In France, too, as in Flanders and unlike in the Netherlands, the language is a political object, although of course, the position of French has never been in question, as it were, since Vercingetorix. More than that, the French-speaking world has for centuries had an enormous influence on other languages – including in the Netherlands. Only the Dutch have never completely adopted the culture that goes with it, as the Flemish have, the idea that language is a form of culture rather than a form of nature – something you can create and something you can aspire to rather than something you have by nature.
In the Netherlands, the dominant idea about Dutch is “this is my language”. The way I speak is Dutch. Admittedly, I might perhaps make mistakes, and in other parts of the Netherlands people may speak differently, but in the end, my way of speaking is still Dutch.
This attitude, so different from the Flemish, which overwhelmingly places Dutch outside itself – in Platonic heaven perhaps, as something to aim for but never achieve – explains why the Dutch seldom compliment other Dutch people on their beautiful Dutch.
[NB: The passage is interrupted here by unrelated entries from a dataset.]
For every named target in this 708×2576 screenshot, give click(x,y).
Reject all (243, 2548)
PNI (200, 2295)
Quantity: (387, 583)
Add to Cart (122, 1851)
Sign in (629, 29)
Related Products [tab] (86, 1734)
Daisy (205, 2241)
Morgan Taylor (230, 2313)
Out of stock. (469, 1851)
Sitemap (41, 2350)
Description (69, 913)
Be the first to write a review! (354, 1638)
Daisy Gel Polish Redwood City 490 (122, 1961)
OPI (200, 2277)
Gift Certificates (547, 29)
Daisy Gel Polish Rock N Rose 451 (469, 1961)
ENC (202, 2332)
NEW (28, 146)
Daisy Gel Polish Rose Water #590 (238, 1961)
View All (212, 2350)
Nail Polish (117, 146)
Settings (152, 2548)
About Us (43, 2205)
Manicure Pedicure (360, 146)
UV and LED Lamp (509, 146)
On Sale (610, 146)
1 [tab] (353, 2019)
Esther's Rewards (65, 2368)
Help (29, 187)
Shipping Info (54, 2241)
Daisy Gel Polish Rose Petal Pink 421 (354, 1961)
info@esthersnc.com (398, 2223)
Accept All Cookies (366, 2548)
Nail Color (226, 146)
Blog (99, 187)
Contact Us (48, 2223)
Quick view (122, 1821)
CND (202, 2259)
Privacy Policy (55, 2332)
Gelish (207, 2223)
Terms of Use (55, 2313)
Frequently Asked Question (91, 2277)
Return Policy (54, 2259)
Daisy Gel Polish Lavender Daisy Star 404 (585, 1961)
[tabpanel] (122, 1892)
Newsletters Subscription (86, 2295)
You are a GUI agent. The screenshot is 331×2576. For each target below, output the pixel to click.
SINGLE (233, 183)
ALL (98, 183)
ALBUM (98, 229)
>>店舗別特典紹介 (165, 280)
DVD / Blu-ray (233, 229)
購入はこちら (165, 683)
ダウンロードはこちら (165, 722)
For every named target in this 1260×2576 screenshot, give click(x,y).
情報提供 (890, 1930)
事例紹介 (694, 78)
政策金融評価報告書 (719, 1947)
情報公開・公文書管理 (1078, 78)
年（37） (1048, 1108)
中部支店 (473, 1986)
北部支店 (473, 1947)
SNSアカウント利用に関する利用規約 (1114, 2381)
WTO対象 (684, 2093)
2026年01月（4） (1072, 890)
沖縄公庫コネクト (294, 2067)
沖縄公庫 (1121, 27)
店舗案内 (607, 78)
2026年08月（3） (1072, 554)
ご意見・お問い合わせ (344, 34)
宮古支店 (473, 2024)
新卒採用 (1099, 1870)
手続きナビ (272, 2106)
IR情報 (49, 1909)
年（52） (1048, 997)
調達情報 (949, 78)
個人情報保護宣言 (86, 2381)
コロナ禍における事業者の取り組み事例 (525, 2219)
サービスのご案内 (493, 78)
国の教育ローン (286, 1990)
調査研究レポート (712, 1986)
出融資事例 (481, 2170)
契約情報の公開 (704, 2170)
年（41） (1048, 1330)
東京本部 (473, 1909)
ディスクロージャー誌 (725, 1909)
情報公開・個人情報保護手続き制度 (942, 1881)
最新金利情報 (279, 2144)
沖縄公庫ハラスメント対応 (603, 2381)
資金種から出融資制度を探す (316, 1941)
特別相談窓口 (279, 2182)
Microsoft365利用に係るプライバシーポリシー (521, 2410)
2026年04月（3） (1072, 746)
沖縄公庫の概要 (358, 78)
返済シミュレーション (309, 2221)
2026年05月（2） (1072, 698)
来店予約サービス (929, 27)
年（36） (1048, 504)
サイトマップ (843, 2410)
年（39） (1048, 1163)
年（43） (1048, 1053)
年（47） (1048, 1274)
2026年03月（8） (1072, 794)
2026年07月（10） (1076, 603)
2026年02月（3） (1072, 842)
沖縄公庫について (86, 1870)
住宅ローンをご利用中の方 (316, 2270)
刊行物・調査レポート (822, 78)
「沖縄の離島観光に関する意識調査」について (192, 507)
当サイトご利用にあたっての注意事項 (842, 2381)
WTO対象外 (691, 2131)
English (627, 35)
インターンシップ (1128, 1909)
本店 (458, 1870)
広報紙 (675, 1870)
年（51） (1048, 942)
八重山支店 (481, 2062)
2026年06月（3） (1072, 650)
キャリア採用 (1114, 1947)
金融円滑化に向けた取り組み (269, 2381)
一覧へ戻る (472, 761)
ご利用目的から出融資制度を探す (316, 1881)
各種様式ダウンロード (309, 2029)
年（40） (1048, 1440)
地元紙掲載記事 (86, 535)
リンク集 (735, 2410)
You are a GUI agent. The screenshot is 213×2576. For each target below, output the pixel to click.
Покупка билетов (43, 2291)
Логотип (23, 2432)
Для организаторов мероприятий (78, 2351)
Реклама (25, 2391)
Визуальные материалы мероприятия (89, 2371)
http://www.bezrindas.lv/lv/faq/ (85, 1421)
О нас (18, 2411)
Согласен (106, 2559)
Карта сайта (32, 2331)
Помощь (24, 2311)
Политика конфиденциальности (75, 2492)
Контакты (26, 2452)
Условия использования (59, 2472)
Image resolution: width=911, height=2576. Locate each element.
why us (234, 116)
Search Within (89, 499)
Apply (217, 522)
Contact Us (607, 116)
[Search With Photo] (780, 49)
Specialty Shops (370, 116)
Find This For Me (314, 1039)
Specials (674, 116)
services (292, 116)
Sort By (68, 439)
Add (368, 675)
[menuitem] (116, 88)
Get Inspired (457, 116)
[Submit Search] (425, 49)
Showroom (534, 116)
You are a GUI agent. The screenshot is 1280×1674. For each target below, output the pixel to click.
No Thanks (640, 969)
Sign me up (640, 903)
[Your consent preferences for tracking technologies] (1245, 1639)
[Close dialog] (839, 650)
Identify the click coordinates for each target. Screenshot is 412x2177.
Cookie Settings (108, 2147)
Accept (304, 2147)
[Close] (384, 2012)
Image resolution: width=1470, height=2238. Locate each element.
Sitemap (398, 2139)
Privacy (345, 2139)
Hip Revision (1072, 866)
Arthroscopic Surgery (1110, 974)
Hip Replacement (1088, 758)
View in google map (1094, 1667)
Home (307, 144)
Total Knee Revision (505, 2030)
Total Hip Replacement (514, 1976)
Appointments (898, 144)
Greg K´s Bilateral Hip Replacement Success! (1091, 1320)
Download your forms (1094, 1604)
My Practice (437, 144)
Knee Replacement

To start with, hardly anyone aspires to beautiful Dutch, the whole idea of “beautiful Dutch” falls outside the mainstream language ideology.
It also explains, at least partly, the Dutch tendency not to understand Flemish people. Almost all my Flemish friends, some of whom reach the highest pinnacles in the pursuit of standard language, are familiar with the experience of suddenly being addressed in English in a Dutch shop. They have a different – a foreign – accent.
Conversely, it explains the frustration that Flemings often feel and sometimes express about the Dutch – those of whom it has been said for decades that they were the norm, but who care so little about that norm.
Uniting these different ways of looking at language is an almost impossible task. If you see language as a cultural product, you make very different, and sometimes opposing, demands than if you consider language primarily as a tool. Moreover, you also have a different attitude towards the way you should deal with multicentricity or other variations within the norm. Dutch people see multicentricity mainly as an affirmation of differences and the Language Union – insofar as they take any interest in it at all – as a way of distributing subsidies. A Fleming sees in it a painful violation of an ideal or an attempt to save that ideal as best they can.
There is nothing wrong with Dutch being an illusion. Our lives are necessarily based on illusions – auxiliary constructs that make the world easier to understand. But illusions can also disappear again. Once illusions are institutionalised, they can last a bit longer – but not forever. If I am not mistaken, there are more and more cracks in the Language Union. Flemish parliamentarians are increasingly discussing the language in their own parliament rather than only in the Interparliamentary Committee intended for that purpose. Moreover, in late 2022, the Dutch parliament passed a motion to pay one million euros a year to support foreign courses in Dutch language and culture – outside the framework of the Language Union. Meanwhile, the Language Union has existed for forty-three years. I wonder whether it will reach one hundred.